Strategies to counterbalance the increased costs of organ transplantation are needed from the perspective of the Italian national health system-based hospital practice and disease-related group reimbursement policy 7. These strategies should be developed and tested at regional and national level. Ad hoc education and adequate medical and technical personnel resources should be programmed; the standardization of procedures and transparency of clinical results should be guaranteed, particularly when marginal organs are used and offered for consent to patients on the waiting list. The national transplant network and patients could both take advantage of the clear periodical CNT website publication of MP results and recipient follow-up.

The effectiveness and suitability of transplanted patient treatments are critical issues in the clinical governance of the national network. In Italy, the CNT is responsible for the suitability and safety of novel technical procedures included in the clinical management in the centers. Specifically, innovative procedures based on artificial treatments of organs after retrieval for function evaluation and final decision of usability should be evaluated and eventually approved by CNT.
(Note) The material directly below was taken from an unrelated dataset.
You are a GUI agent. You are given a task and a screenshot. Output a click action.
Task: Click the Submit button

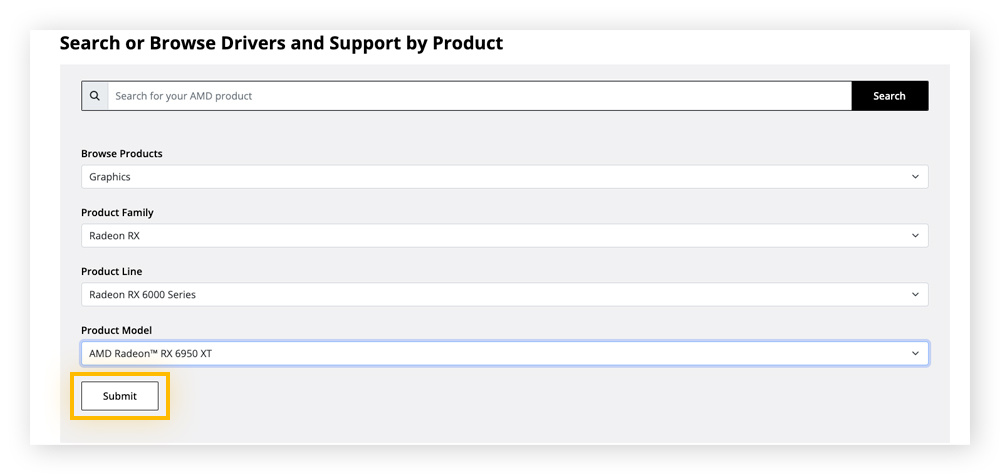(120, 396)
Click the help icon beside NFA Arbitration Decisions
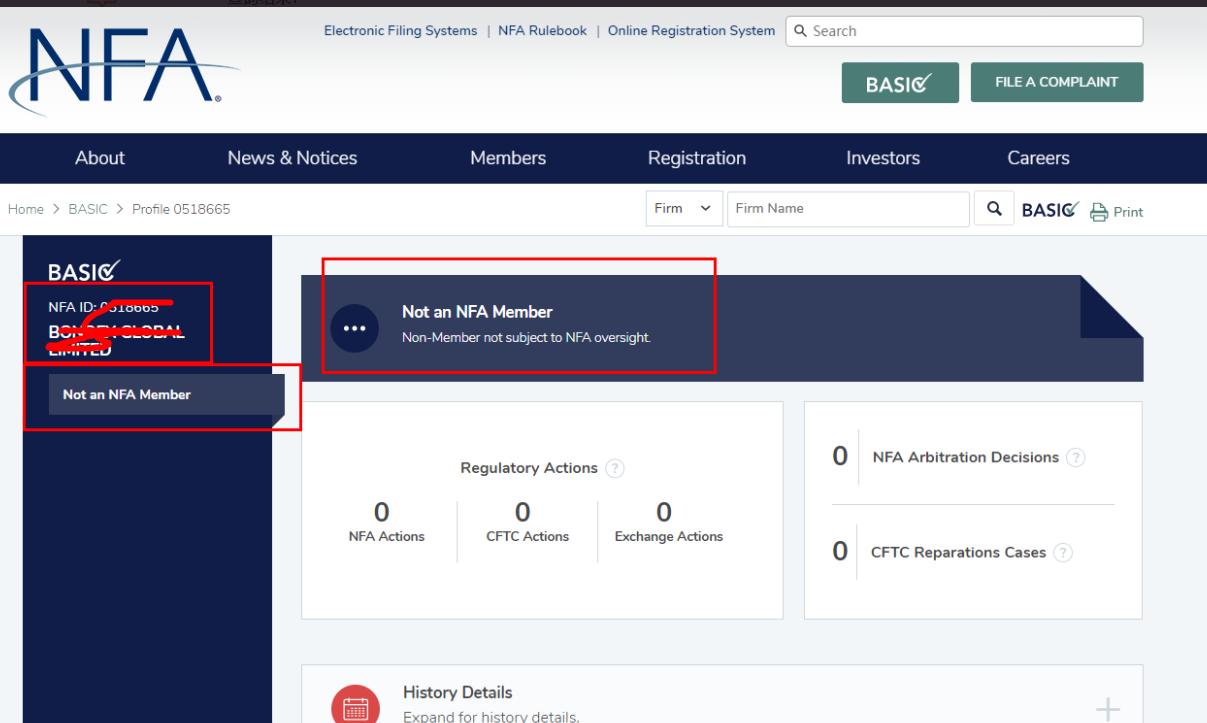The height and width of the screenshot is (723, 1207). tap(1075, 457)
A national consensus committee is thus desirable, to address the clinical and organizational criteria for ex-situ organ perfusion, functional evaluation and organ usability in the different donation pathways (DBD, uncontrolled and controlled DCD) and context (e-CPR prior-to-death, transportation, and delayed allocation). Clinical criteria should be revised annually: nationally collected data on transplant outcome and complications, possible adverse events related to MP, cost benefit analysis, new procedures and published multicenter study.

A clear methodology and shared responsibility should be ensured in data collections from transplant centers and regional transplant centers towards the CNT Informative Transplant System (SIT). All perfused organs should be included in the ad hoc national MP dataset and related outcomes in the quality database. Each center could take advantage of the complete reliable data and compare local results with national results, or develop proper single center or multicenter research projects.

Adequate datasets should be defined for national and local registries to enable reliable health technology assessment, including clinical indications, cost-effectiveness, economical sustainability, and criteria for the diffuse implementation of innovative procedures as the ex-situ graft MP.

Each region should include MP in its annual program and planning document, and consider the number of cases for each organ transplant program, personnel support and quality clinical data collection aim at proper technology assessment, funding for machine availability, external technical support, and disposable materials. A dedicated personnel educational pathway should be designed on the basis of nationally validated standards.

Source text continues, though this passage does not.